Conversion of High Alumina cement

Resistant to weak acids and especially sulfates, this cement cures quickly and reaches very high durability and strength. However, it can lose strength with heat or time, especially when not properly cured.

Sulfates

Sulfates in the soil or in groundwater, in sufficient concentration, can react with the Portland cement in concrete causing the formation of expansive products which can lead to early failure of the structure.

Corrosion and Passivation of steel reinforcement

Exposed steel will corrode in moist atmospheres due to differences in the electrical potential on the steel surface forming anodic and cathodic sites.

Concrete as an environment

The environment provided by good quality concrete to steel reinforcement is one of high alkalinity due to the presence of the hydroxides of sodium, potassium and calcium produced during the hydration reactions. The bulk of surrounding concrete acts as a physical barrier to many of the steel’s aggressors. In such an environment steel is passive and any small breaks in its protective oxide film are soon repaired. However, the alkalinity of its surroundings are reduced, such as by neutralization are able to reach the steel then severe corrosion of the reinforcement can occur. This in turn can result in to staining of the concrete by rust and spalling of the cover due to the increase in volume associated with the conversion of iron to iron oxide.

Factors affecting corrosion rates of steel in concrete

The permeability of the concrete is important in determining the extent to which aggressive external substances can attack the steel. A thick concrete cover of low permeability is more likely to prevent chloride ions from an external source from reaching the steel and causing depassivation.

Alternatives for the reinforcing phase

Where an adequate depth of cover is difficult to achieve due to design considerations or where aggressive environments are expected such as in marine structures or bridge decks, additional protection may be required for the embedded steel. This may take many and varied forms and commercial interest in this field is strong. The steel reinforcement itself may be made more able to maintain its passivity by providing it with a protective coating. In extreme circumstances, solid stainless steel may be used, although the perceived additional cost restricts its use in all but the most specialized applications.

The ideal situation

There can be little doubt that the most effective way of protecting steel which is embedded in concrete is to provide it with an adequate depth of cover by high strength, low permeability concrete free from depassivating ions such as chlorides. However, in the real world, concrete is laid by the tone in all weathers and environments, exposed to industrial atmospheres, de-icing salts and seawater.

The real situation

Contaminated materials and poor workmanship are hard to avoid completely but by understanding the often complex chemical and electrochemical conditions that can exists it should be possible to develop ways of producing structures which will last long into the next century.

Deterioration mechanisms

The majority of reinforced concrete around the world performs adequately and gives few problems. A minority of structures have deteriorated due to either the action of aggressive components from the external environment or incompatibility of the mix constituents. Problems can arise as a result of incomplete or inaccurate site investigation, poor design, badly specified concrete, poor workmanship and a range of other factors.

Stages of deterioration

The mechanisms of deterioration are primarily chemico-physical in nature and occur in three discrete stages which are initiation, propagation, and deterioration.

Modes of deterioration

Deterioration may occur due to a number of mechanisms on which a large body of literature already exists. These include:

Corrosion of reinforcement due to chloride ions, carbonation and change in the rebar reinforcement.
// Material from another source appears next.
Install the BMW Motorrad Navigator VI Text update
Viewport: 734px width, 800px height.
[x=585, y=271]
Sulphate attack of concrete

Salt recrystallisation

Soft water or acid attack of concrete

Alkali aggregate reaction

Thermal incompatibility of concrete components

Shrinkage

Frost damage

Depth of cover

Inadequate cover is invariably associated with areas of high corrosion risk due to both carbonation and chloride ingress. By surveying the surface of a structure with an electromagnetic covermeter and producing a cover contour plot, the high-risk areas can be easily identified. A cover survey of newly completed structures would rapidly identify likely problem areas and permit additional protective measures to be taken.

Cracked cover

It should be remembered that reinforced concrete is intrinsically a cracked material because the steel stops the structure failing in tension but the brittle concrete cracks to the depth of the reinforcement. Only those cracks above a critical width which intersect the steel are liable to assist the corrosion processes.

Cost Incurred

After a period of unprecedented growth in prices during 2004, early date for 2005 indicates that the constructional steel market faces greater stability in the year ahead. Despite the price increases, demand for steel in the UK market remained at a very high level in 2004. One of the principal concerns for steel users was the availability of material, but the year ended with more steel in the supply chain than there had been at the beginning.
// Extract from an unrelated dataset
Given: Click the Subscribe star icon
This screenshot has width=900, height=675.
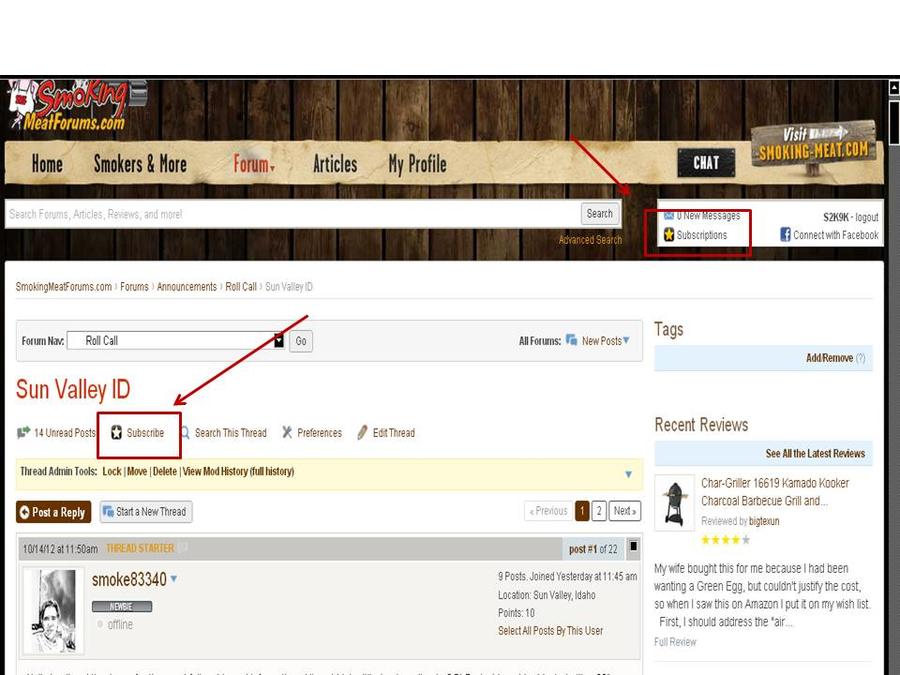Looking at the screenshot, I should pos(116,433).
Structural steel frame costs

The leading benchmark cost unit for structural steelwork is its unit cost per tonne which includes the steel and the following elements:

Connection design, detail drawing, fabrication, testing, treatment and delivery, offloading, erection

These are calculated against the overall estimated tonnage for the building to generate an overall frame cost. Unit costs per tonne can vary enormously as there are a combination of factors that influence the overall cost. Care should be taken in considering each project’s characteristics in arriving at a tonnage rate. This can be calculated either on the number of beams and column in a building or a weight per m².

The relative costs of each element will vary depending on the nature of the project. The tonnage rate could be divided as follows:

Materials 30%

Engineering 5%

Fabrication 35%

Priming 8%

Delivery 2%

Erection 20%

The costs assume that the structural steelwork contractor will provide their own crane for all the projects with the exception of office buildings, for which the main contractor provides a tower crane. The early involvement of structural steelwork fabricators is the most effective way to value engineer cost savings into steelwork frame. For example, using more substantial and therefore more expensive steel columns in a design could remove the need for stiffeners. The steel may cost more but it is cheaper overall than paying for labour to fabricate and weld stiffeners to the column. If this value is adopted early enough in the project across the whole frame design, significant cost savings can be achieved.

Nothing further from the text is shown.